3. Lastly, Respondent takes exception to the
Administrative Law Judge’s Conclusions of Law, paragraphs 33, 34, 35, and
36. Specifically, Respondent excepts to
the finding that Respondent must have acted with specific intent to secure a
special privilege, the reduction of his son’s speeding ticket, and that
Respondent acted corruptly through some act that was inconsistent with the
proper performance of his public duties.
Again, Respondent appears to have misread the Administrative Law Judge’s
findings. It was not Respondent’s
seeking the reduction of his son’s ticket that created the violation; it was
the Administrative Law Judge’s finding that Respondent had threatened to use
his official position to adversely impact the Police Department and/or Officer
Rowswell’s job which created the violation.
For the reasons cited in paragraph 2 above with respect to the existence
of competent substantial evidence to support the finding in these mixed
findings of fact and conclusions of law, as there is here, Respondent’s
exception is rejected.
The
Findings of Fact set forth in the Recommended Order are approved, adopted, and
incorporated herein by reference.
1.
The Conclusions of Law set forth in the Recommended Order are approved,
adopted, and incorporated herein by reference.
2. Accordingly, the Commission on Ethics
concludes that the Respondent, as a member of the Springfield City Commission,
violated Section 112.313(2), Florida
Statutes, by soliciting the dismissal of a traffic citation against his son,
based upon the understanding that his future actions as a City commissioner
with respect to the police officer and/or the police department would be
influenced thereby, and Section 112.313(6), Florida Statutes, by threatening to
use his official position as a City Commissioner to adversely impact the Police
Department and/or Officer Rowswell’s job.
The
Administrative Law Judge’s recommendation of $5,000.00 as a civil penalty for
Respondent's violation of Sections 112.313(2) and 112.313(6), Florida Statutes,
is accepted. Likewise, her
recommendation that the Commission recommend that a public censure and
reprimand be issued to the Respondent also is accepted.
In
consideration of the foregoing and pursuant to Sections 112.317 and 112.324,
Florida Statutes, the Commission recommends that the Governor impose a civil
penalty upon the Respondent, Jimmy Whaley in the total amount of $5,000, and
that he receive a public censure and reprimand.

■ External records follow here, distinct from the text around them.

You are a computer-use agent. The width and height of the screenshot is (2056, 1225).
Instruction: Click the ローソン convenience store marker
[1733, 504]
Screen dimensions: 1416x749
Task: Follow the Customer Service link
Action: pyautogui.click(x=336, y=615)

ORDERED by the State of Florida Commission
on Ethics this 4th day of September, 1997.
____________________________
Date Rendered
_______________________________
Kathy Chinoy
Chair
cc:
Mr. Gary L. Printy, Attorney for Respondent
Mr. Eric S. Scott, Advocate for the Commission
Mr. Chad
Rowswell, Complainant
Honorable Carolyn S. Holifield, Administrative Law Judge
Division of Administrative Hearings
THIS ORDER
CONSTITUTES FINAL AGENCY ACTION. ANY PARTY WHO IS ADVERSELY AFFECTED BY THIS
ORDER HAS THE RIGHT TO SEEK JUDICIAL REVIEW UNDER SECTION 120.68, FLORIDA
STATUTES, BY FILING A NOTICE OF ADMINISTRATIVE APPEAL PURSUANT TO RULE 9.110,
FLORIDA RULES OF APPELLATE PROCEDURE, WITH THE CLERK OF THE COMMISSION ON
ETHICS, P.O. DRAWER 15709, TALLAHASSEE, FLORIDA 32317-5709 (physical address at
2822 Remington Green Circle, Suite 101); AND BY FILING A COPY OF THE NOTICE OF
APPEAL ATTACHED TO WHICH IS A CONFORMED COPY OF THE ORDER DESIGNATED IN THE
NOTICE OF APPEAL ACCOMPANIED BY THE APPLICABLE FILING FEES WITH THE APPROPRIATE
DISTRICT COURT OF APPEAL. THE NOTICE OF ADMINISTRATIVE APPEAL MUST BE FILED
WITHIN 30 DAYS OF THE DATE THIS ORDER IS RENDERED.